_Directive 1_
Answer these questions from the hill-walking account:
(a) At which hotel did the writer book accommodation?
(b) What grid reference is given for the intended camping spot?
(c) At what height was the writer camped on the cold night?
_Directive 2_
Edit the hill-walking account from the words "I had hoped" through the words "vicious, biting wind.", replacing "gale" with "storm".

----- Given text -----

The 2010 Challenge, day 11: Spittal of Glenshee to Mayar Burn (8)

At the North East corner of the 900 metre ring contour that is the top of Finalty Hill, the map shows a little building.

When I booked my accommodation at the Royal Jubilee Hotel in Dykehead (when it was still open!!) the gentleman who took my booking assured me that he was familiar with these hills, and that that building was intact and provided a viable emergency shelter - so my route card said that, in the event of bad weather, I would overnight in this building. It is as well, therefore, that the weather was not too bad - for as this photograph shows, it takes something rather more extreme than a seasoned optimist to describe this pile of rubble as a viable overnight shelter!!

Having concluded that not all local intelligence is accurate, I continued on my way, in accordance with my "good weather plan" - which was to continue to Dun Hillocks and then head South East, and find a camping spot near the headwaters of the Mayar Burn, at or about Grid Reference NO 234739.

There is in fact a good Landrover track which runs South East from Dun Hillocks along the crest of the spur; however, choosing the right moment to head off East across the blasted peat bog that lies between Dun Hillocks and Mayar is far from the easiest of navigational tasks even in fair weather (and I'm just thankful I wasn't doing this when the cloud was down). I fancy I turned off a little earlier than I ought; but with clear visibility, the major landmarks were pretty obvious ("Is this a Munro I see before me?") and so I quickly found my way to the headwaters of the Mayar Burn.

I had hoped that, once I dropped down to the stream, I would find a good sheltered camping spot which was out of the wind. I nearly managed it. I found a more or less level pitch in a sheltered location - which meant that there was less wind. But I was not out of the wind altogether.

The gale howled all night long, and I woke up many times. Partly because I needed a pee - but it was so cold that I didn't fancy leaving the comfort of my down sleeping bag, struggling into my clothes and venturing out into that vicious, biting wind.

As a measure of just how cold it was that night, camped up at 820 metres with the wind whipping around my tent, I woke up next morning to find my fly sheet completely iced over. BUT my gear had kept me warm and dry. And I wouldn't have missed that wild camp for anything!!

----- Recorded data -----

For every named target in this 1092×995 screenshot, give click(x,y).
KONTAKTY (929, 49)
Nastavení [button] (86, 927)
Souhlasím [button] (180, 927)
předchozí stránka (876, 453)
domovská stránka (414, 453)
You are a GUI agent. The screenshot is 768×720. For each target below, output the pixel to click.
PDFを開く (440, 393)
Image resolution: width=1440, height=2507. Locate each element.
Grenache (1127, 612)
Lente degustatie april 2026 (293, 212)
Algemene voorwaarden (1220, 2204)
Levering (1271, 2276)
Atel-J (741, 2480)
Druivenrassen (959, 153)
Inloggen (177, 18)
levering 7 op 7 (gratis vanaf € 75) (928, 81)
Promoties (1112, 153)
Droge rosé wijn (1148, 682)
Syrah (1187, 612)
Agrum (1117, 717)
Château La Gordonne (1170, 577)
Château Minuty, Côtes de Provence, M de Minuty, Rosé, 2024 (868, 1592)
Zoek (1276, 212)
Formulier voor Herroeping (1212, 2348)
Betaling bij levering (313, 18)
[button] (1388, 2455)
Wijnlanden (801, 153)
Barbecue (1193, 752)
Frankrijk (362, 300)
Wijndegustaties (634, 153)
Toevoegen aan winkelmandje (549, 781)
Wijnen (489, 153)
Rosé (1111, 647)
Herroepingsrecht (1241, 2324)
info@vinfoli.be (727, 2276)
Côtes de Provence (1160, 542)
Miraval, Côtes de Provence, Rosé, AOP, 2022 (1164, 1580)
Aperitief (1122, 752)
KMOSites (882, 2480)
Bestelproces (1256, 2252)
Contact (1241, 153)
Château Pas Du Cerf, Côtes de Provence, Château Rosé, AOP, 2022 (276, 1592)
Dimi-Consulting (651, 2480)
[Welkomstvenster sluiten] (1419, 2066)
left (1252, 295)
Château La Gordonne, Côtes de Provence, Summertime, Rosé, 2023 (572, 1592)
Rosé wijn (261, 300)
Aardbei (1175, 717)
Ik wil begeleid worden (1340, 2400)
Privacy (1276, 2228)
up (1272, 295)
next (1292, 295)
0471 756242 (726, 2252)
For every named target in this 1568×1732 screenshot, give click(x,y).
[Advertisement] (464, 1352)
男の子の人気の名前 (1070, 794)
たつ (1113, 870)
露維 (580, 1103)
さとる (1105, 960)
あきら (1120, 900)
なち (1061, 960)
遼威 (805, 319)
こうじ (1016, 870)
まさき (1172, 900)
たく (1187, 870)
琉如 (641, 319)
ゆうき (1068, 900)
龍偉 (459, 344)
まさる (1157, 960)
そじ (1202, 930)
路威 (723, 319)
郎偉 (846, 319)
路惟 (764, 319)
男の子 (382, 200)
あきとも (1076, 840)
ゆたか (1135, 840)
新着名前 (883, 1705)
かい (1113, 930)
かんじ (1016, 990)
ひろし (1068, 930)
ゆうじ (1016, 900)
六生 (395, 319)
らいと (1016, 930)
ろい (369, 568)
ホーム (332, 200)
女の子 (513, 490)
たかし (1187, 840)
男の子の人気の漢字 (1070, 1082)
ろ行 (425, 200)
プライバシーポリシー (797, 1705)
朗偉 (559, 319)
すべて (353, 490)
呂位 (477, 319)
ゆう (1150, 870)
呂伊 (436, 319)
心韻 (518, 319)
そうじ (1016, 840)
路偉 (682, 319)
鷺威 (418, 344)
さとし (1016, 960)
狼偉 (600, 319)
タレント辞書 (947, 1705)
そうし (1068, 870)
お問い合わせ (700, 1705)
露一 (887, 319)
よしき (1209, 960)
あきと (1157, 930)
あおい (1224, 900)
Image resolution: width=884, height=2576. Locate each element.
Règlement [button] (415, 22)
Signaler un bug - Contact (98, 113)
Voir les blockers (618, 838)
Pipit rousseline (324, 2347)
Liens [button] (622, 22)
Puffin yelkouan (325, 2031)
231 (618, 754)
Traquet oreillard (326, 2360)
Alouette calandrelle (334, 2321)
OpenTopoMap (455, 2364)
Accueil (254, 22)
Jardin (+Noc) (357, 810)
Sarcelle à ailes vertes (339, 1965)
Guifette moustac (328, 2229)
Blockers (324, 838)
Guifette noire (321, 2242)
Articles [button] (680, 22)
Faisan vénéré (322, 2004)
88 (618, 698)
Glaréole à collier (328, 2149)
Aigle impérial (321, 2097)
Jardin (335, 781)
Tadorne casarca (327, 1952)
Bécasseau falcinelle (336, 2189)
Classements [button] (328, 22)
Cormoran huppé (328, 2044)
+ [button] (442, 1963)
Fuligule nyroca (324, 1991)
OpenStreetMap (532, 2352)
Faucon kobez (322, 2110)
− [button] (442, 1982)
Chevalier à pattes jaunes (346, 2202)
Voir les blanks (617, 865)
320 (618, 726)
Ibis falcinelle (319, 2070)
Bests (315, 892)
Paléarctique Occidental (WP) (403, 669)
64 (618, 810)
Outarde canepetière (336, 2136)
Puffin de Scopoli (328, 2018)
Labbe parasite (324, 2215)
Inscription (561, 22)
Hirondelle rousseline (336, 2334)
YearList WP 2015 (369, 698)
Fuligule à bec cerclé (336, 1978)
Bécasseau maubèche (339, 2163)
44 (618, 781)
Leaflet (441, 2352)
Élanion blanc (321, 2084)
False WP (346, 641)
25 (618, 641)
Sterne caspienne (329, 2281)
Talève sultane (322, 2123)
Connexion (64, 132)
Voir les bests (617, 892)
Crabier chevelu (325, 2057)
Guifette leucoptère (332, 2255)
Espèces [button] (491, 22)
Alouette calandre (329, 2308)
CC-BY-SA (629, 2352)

-----

_Correct result 1_
(a) The Royal Jubilee Hotel in Dykehead.
(b) NO 234739.
(c) 820 metres.

_Correct result 2_
I had hoped that, once I dropped down to the stream, I would find a good sheltered camping spot which was out of the wind. I nearly managed it. I found a more or less level pitch in a sheltered location - which meant that there was less wind. But I was not out of the wind altogether.

The storm howled all night long, and I woke up many times. Partly because I needed a pee - but it was so cold that I didn't fancy leaving the comfort of my down sleeping bag, struggling into my clothes and venturing out into that vicious, biting wind.